Eleven teenagers, including skaters, a jock, and a girl with a secret, decide to attend an end of the year party.  They each have their own reasons ranging from needing to make a friend to getting over being dumped.  “Everyone” is expected to attend this party, yet none of them expect to have their lives connect in so many different ways.  Each chapter is told from a different character’s perspective, giving the reader an opportunity to see the action from all angles.

I decided to read this book after reading a review that compared it to the Academy Award winning movie Crash (and if you haven’t seen that movie yet you must!).  The first chapter is told from Beckett’s perspective, and I was instantly hooked by this character.  She’s all alone in the world, yet extremely observant, and decides to attend this party because she needs to know she’s visible.  Her character reminds me of Hannah Baker from Th1rteen R3asons Why only less harsh.  As Beckett is deciding whether to show up at the party she sees her old best friend Ashley with another girl Morrigan.  We find out why Ashley is her old best friend, what she thinks of Morrigan, and then the chapter switches to Morrigan.  This carries on throughout the night until we have the full picture of the events as they play out. 

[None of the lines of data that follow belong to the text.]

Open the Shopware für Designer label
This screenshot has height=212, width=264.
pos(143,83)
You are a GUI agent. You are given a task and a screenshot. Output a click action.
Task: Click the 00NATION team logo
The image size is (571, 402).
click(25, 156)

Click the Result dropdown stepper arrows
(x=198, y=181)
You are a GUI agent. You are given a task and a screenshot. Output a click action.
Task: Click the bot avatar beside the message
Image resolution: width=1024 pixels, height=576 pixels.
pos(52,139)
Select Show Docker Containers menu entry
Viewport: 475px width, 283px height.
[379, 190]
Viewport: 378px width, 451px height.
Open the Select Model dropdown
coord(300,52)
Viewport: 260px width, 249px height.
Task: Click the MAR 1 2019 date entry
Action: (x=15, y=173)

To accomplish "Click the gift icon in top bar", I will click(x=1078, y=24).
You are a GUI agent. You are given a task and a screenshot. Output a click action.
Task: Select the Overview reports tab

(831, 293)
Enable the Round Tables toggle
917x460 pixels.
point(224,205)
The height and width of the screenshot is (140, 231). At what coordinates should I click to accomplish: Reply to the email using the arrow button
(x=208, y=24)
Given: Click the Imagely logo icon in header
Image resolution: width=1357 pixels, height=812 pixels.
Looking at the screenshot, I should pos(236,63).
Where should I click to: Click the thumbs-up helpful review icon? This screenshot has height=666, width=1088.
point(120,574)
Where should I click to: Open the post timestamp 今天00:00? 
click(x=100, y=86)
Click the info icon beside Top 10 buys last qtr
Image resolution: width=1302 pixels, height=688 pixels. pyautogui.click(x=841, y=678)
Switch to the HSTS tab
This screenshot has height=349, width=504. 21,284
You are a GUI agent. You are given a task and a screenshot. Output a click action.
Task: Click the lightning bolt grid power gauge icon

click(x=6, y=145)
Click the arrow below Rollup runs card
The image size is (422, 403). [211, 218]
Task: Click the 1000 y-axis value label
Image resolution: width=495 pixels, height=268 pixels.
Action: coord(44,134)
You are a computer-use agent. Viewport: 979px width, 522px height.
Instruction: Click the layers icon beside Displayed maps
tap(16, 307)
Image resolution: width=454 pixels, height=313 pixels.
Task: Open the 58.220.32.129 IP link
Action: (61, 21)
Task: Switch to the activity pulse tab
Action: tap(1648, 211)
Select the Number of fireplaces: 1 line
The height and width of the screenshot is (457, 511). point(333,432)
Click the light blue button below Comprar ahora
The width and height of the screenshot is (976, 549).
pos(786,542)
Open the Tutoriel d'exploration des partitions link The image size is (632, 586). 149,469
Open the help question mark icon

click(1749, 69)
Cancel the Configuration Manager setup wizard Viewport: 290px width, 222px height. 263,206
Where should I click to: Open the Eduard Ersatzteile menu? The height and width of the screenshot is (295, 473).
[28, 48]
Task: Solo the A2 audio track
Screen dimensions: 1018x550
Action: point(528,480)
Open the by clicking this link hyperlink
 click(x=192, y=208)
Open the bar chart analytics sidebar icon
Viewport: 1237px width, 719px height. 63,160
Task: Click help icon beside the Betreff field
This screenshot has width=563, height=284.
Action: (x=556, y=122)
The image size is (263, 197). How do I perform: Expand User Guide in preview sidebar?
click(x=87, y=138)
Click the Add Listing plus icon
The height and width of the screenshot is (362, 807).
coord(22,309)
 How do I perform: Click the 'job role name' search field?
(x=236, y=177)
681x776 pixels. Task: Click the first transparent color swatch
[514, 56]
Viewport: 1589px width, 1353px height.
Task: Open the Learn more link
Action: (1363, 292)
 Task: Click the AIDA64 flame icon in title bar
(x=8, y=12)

I mostly enjoyed the differing perspectives because it made the story richer than just following one character.  The only drawback is that I wanted more from some characters.  Beckett’s view of the story ends after the first chapter, but we see her story play out as she encounters more characters during the night.  A couple characters lack detail that I prefer when reading a story.  Tommy, for example, didn’t strike me as a worthwhile character besides giving us more insight on how Josh copes with his breakup.  I love Azize’s character and would have loved it if Tommy’s chapter was cut so we could have had more from Azize or even the lovesick,  Max. 

But, like I said, the different views give us a richer story.  Morrigan, for example, is looked at in a variety of ways.  Beckett sees Morrigan as her replacement with Ashley.  Ryan looks at her as an overly drunk partier, and Josh sees her as the evil girl that dumped him out of nowhere.  But then we get to read the chapter from Morrigan’s eyes and we know exactly what she’s thinking and feeling.  We know how deep, hurt and confused she truly is.  Of course, Morrigan isn’t the only rich character in Party.  Tom Leveen has created quite a few rich characters, I only wish we could read even more about them.

Overall, I highly recommend reading Party by Tom Leveen.  If you enjoyed Th1rteen R3asons Why by Jay Asher or if you enjoy how Ellen Hopkins brings characters together in her books like Impulse or Tricks, then you’ll really enjoy this novel.  I’m looking forward to talking about this book with my students this coming school year!